San Juan Jabloteh coach Keith Jeffrey promised to help the “San Juan Kings” to restore their past glory and a place in last night’s Caribbean Club Championship final could only be seen as a step in the right direction. However, it was Dominican Republic club Cibao FC that broke new ground at the Hasely Crawford Stadium in Port of Spain.
A first half header by midfield hard-man Richard Dabas decided a tense, niggling final which saw a club from outside of Trinidad and Tobago, Jamaica and Puerto Rico lift the region’s highest club prize for the first time.
Not bad for a team that is exactly 21 months old!

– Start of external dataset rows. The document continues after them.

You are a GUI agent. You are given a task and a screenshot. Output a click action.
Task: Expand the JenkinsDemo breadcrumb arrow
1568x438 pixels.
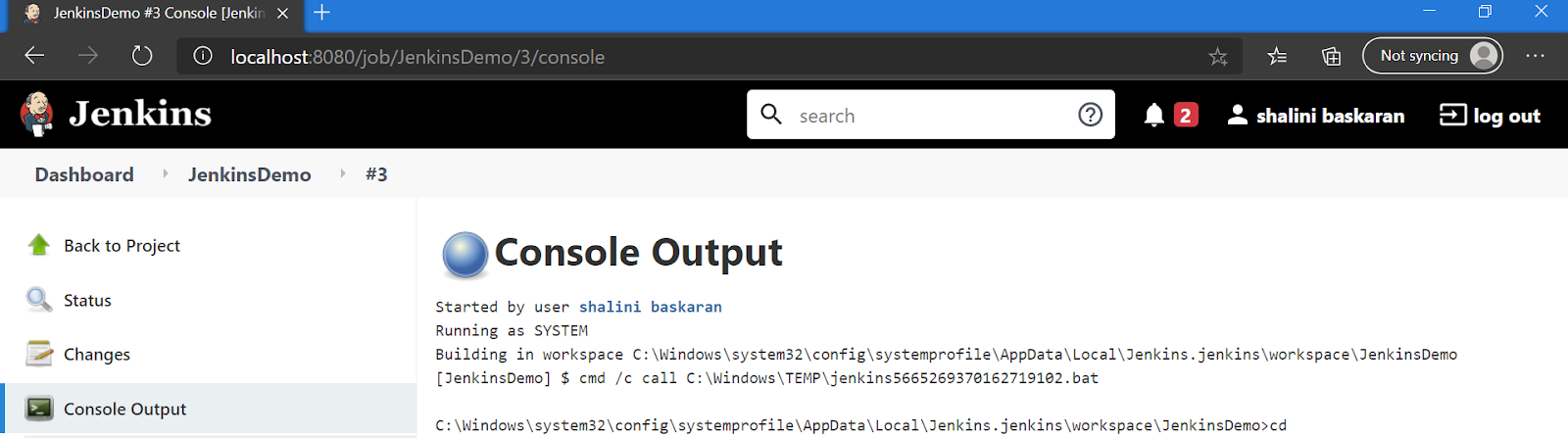(343, 173)
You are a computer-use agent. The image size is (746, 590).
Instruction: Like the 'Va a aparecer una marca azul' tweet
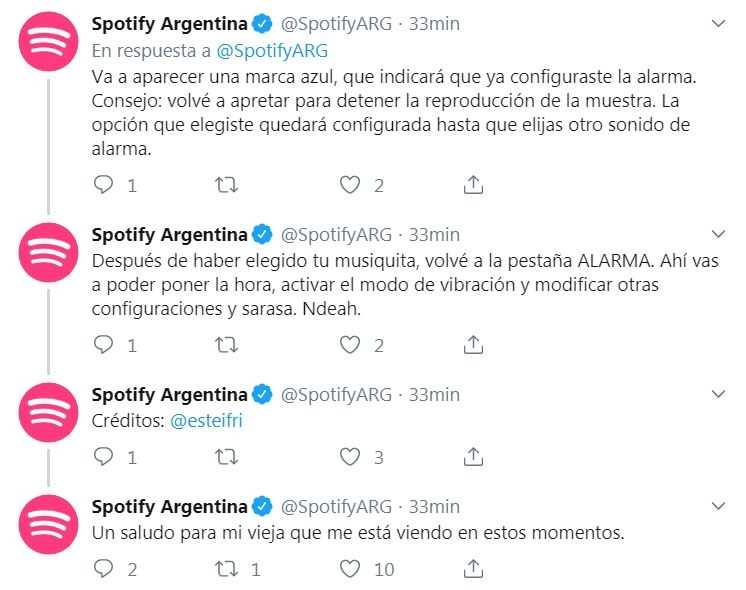(349, 185)
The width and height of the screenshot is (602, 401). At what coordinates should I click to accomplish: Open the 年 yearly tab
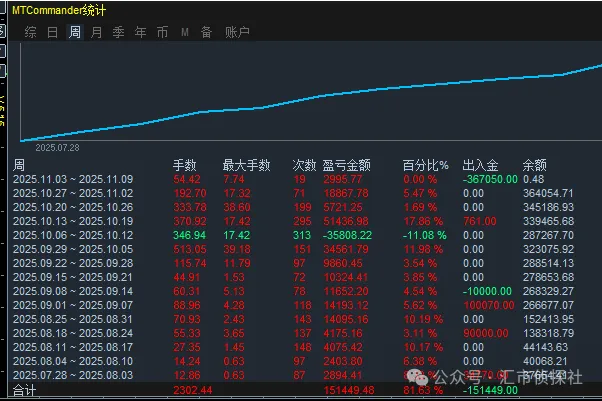[x=141, y=32]
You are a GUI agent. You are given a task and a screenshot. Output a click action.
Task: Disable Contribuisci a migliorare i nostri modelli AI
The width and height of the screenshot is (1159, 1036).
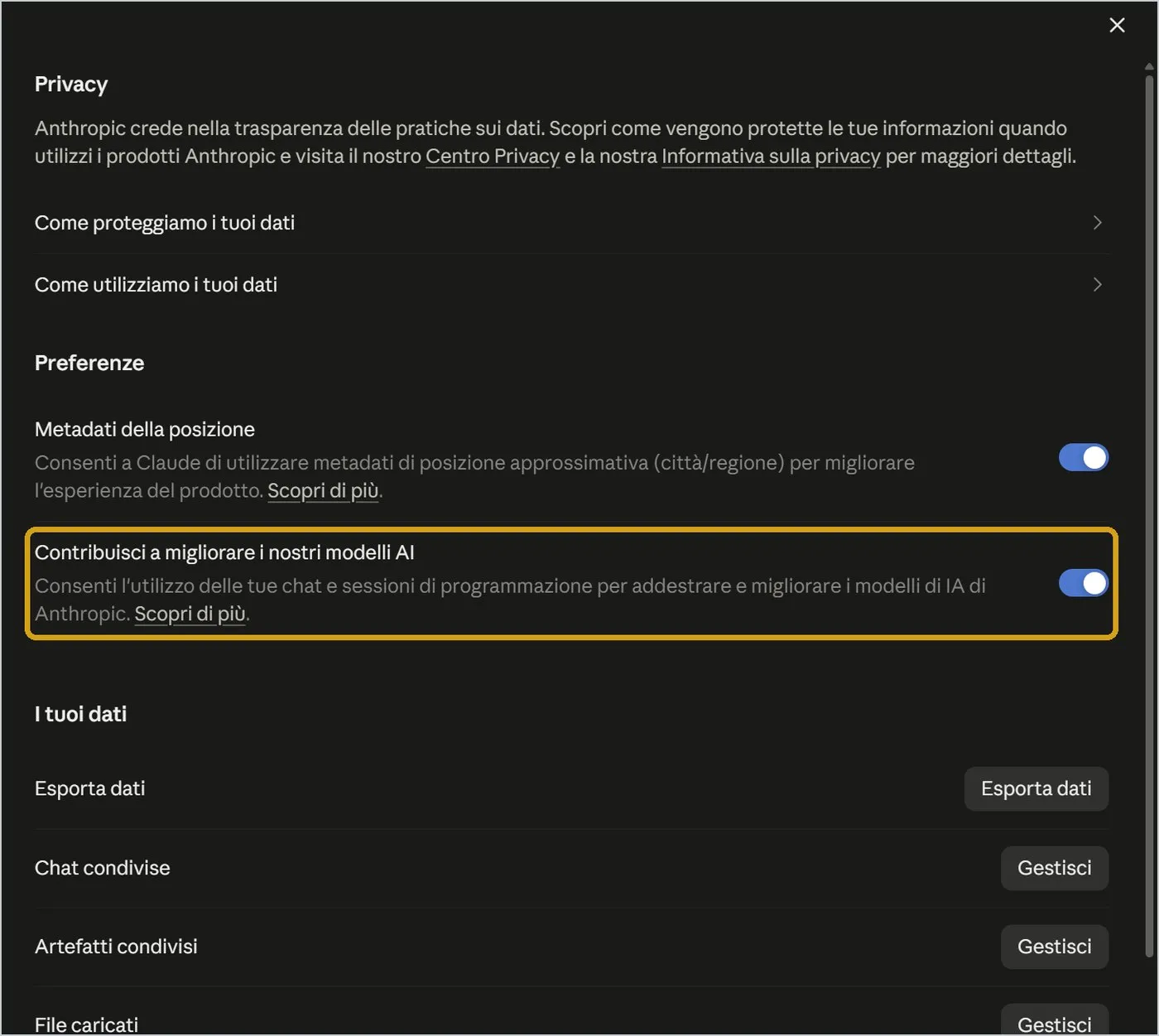click(x=1083, y=583)
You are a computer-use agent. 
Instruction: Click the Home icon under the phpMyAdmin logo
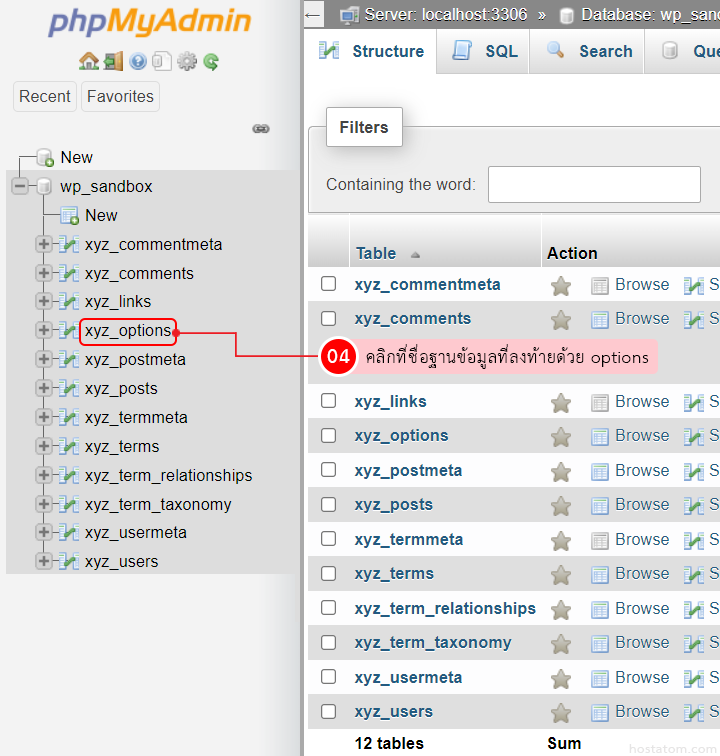pyautogui.click(x=89, y=62)
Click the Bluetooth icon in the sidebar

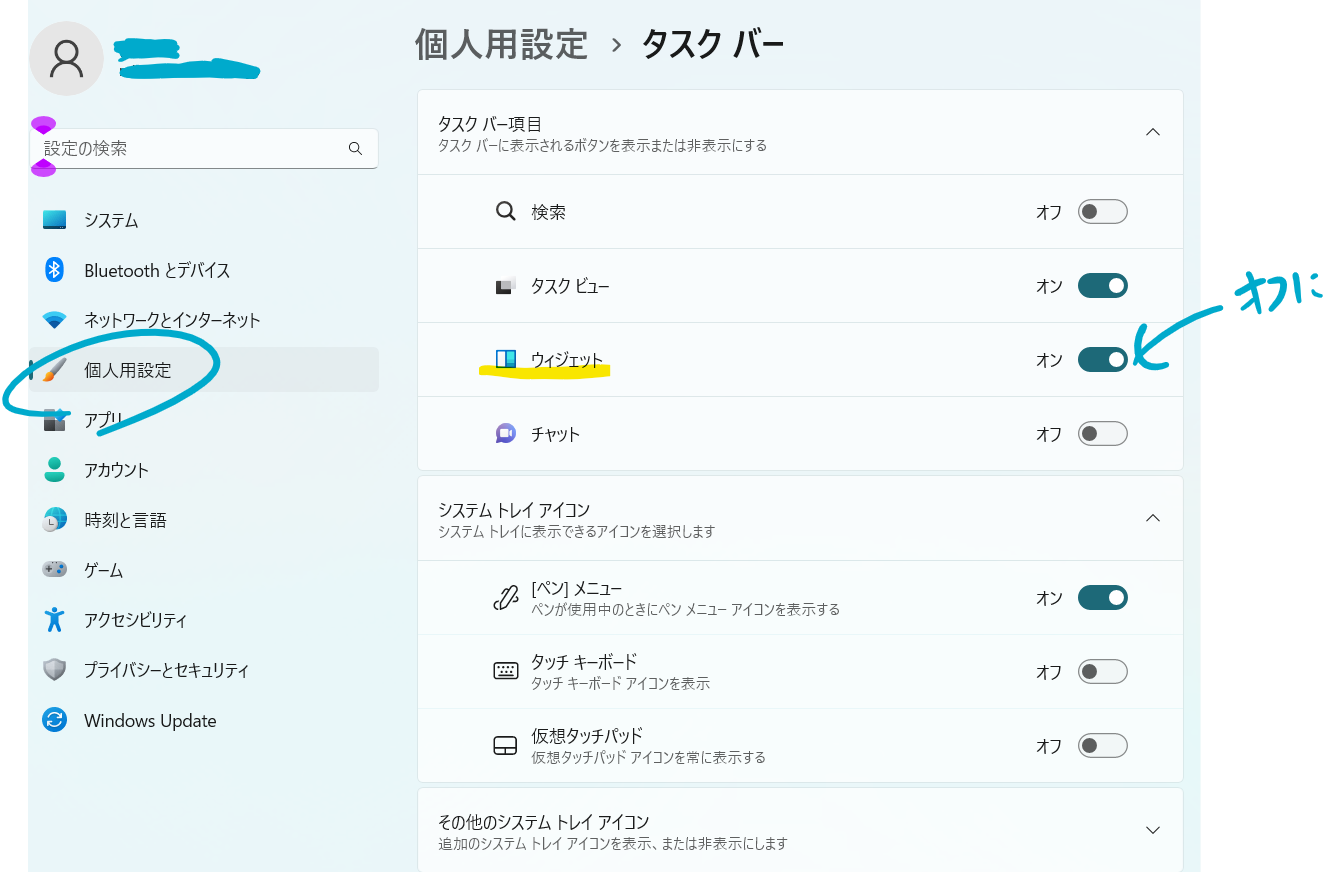(56, 270)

Cibao means ‘rocky land’, which is meant to reflect their home in northern Dominican Republic rather than their time as a professional club so far.

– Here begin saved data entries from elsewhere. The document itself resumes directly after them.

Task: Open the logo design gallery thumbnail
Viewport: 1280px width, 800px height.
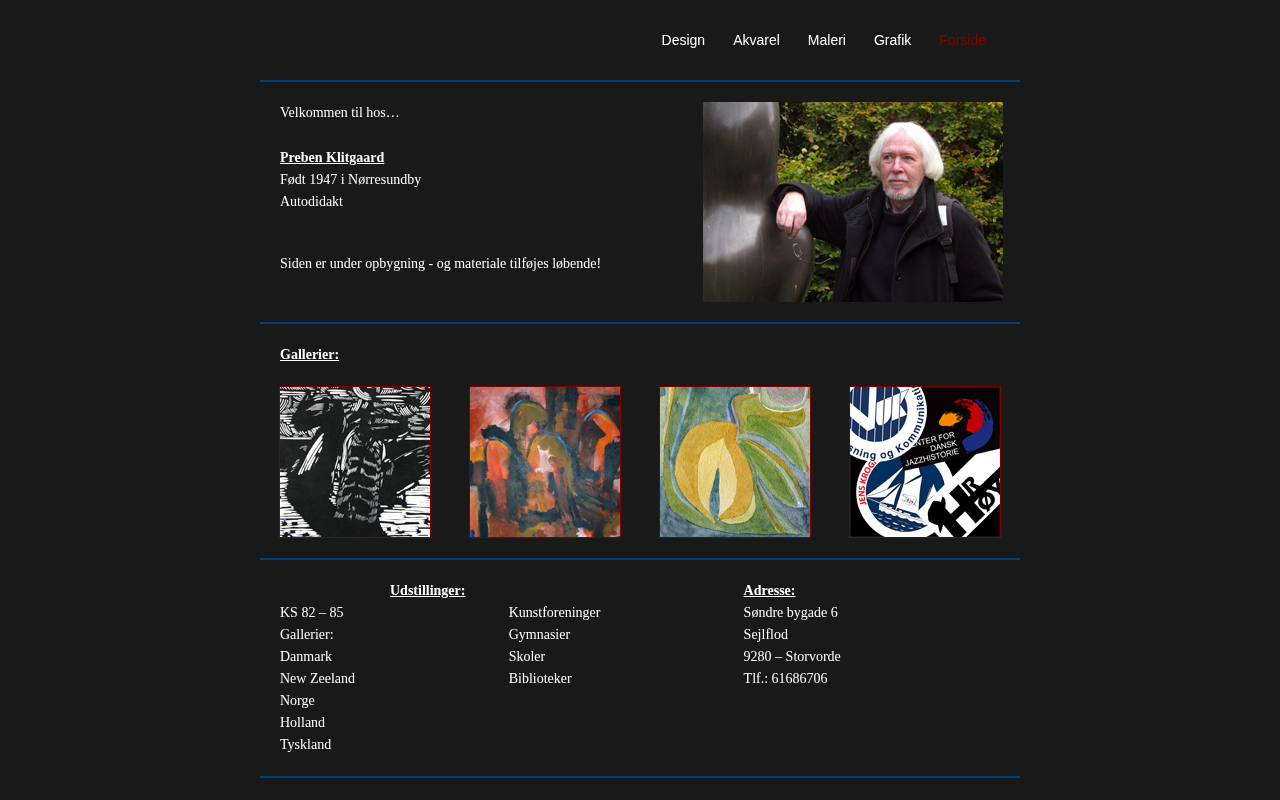Action: coord(925,462)
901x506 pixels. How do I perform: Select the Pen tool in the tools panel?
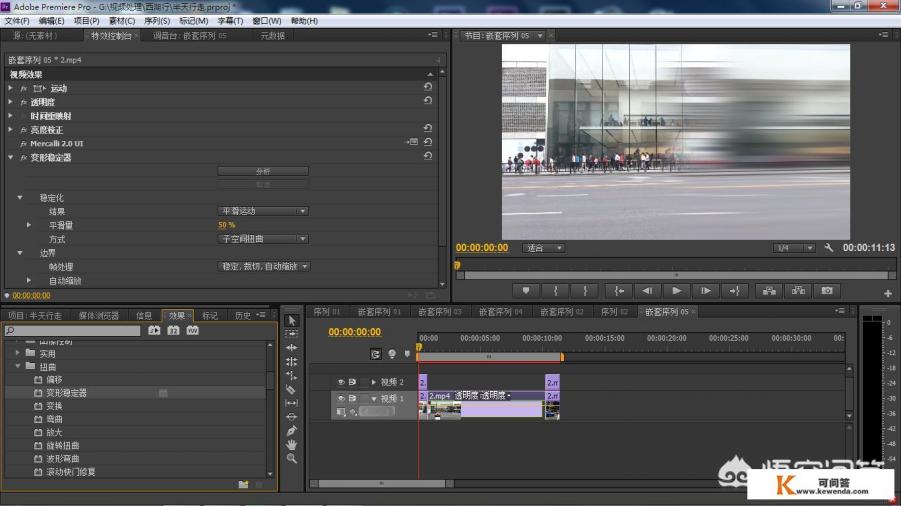tap(291, 430)
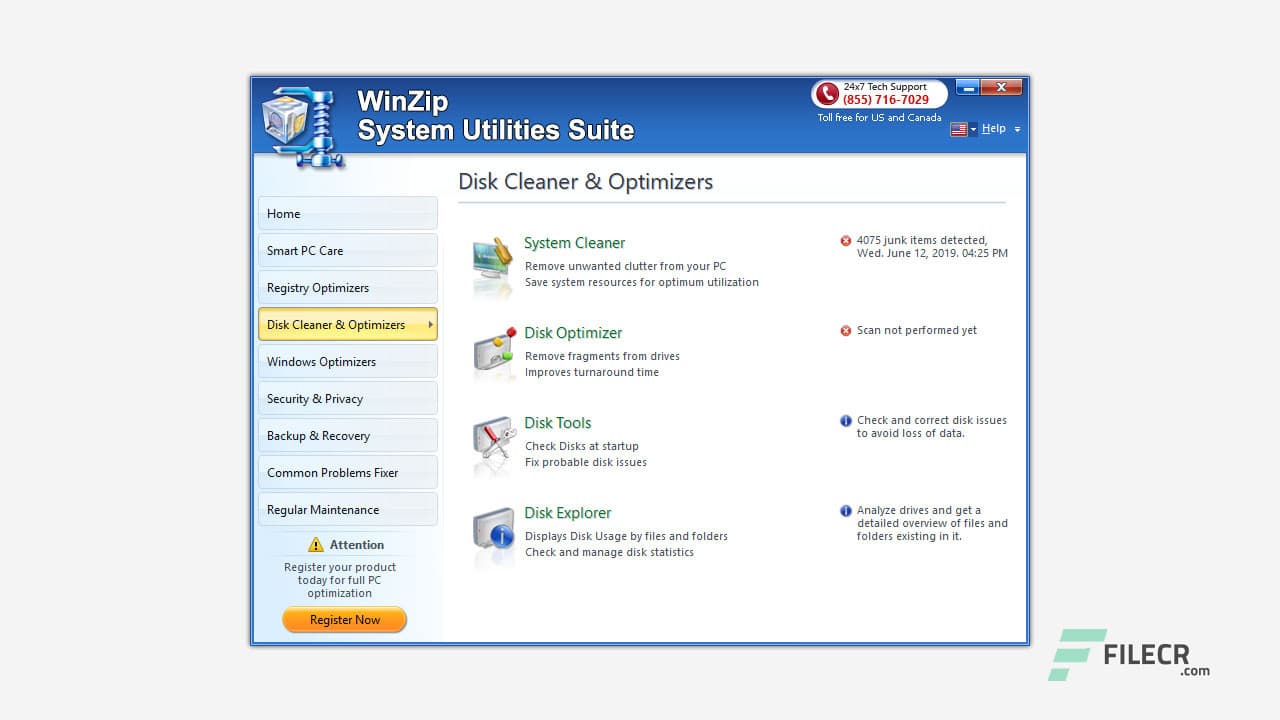
Task: Open the Help link
Action: (x=993, y=128)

In August 2015, Cibao signed former Barcelona academy director Albert Benaiges on wages reputed to be US$20,000 a month—a steal for a coach with his CV but, all the same, Benaiges’ salary would cover the entire monthly expenditure for most Pro League clubs.
Cibao will now by the Caribbean’s sole representative in the CONCACAF Champions League while Jabloteh, Central FC and Jamaica’s Portmore United are bound to the second tier, CONCACAF League competition.
Time will tell where Cibao’s ambition takes them thereafter. They would not have to look far to see the potential pitfalls of rapid growth though.
Central FC were founded in 2012 with former Chelsea coach Graham Rix as technical director. Three years later, under then coach Terry Fenwick, they were Caribbean and Pro League champions and retained their crowns ever since—until this competition.
Eliminated by Cibao in the group stage, Central lost 5-3 on penalties to Portmore in the third place play off yesterday after a 2-2 draw. More importantly, the “Couva Sharks” are haemorrhaging talent and facing a growing mountain of debts.
The whispers within local football are not whether Central will successfully defend their league crown. It is if they will survive at all.
Cibao, heavily reliant on foreign stars—there were six in their starting team yesterday—and overseas coaching acumen, will surely be vulnerable if their financial support dries up. But, for now, they are riding the crest of a wave and were a breath of fresh air for the small band of local supporters who turned up to watch the regional tournament.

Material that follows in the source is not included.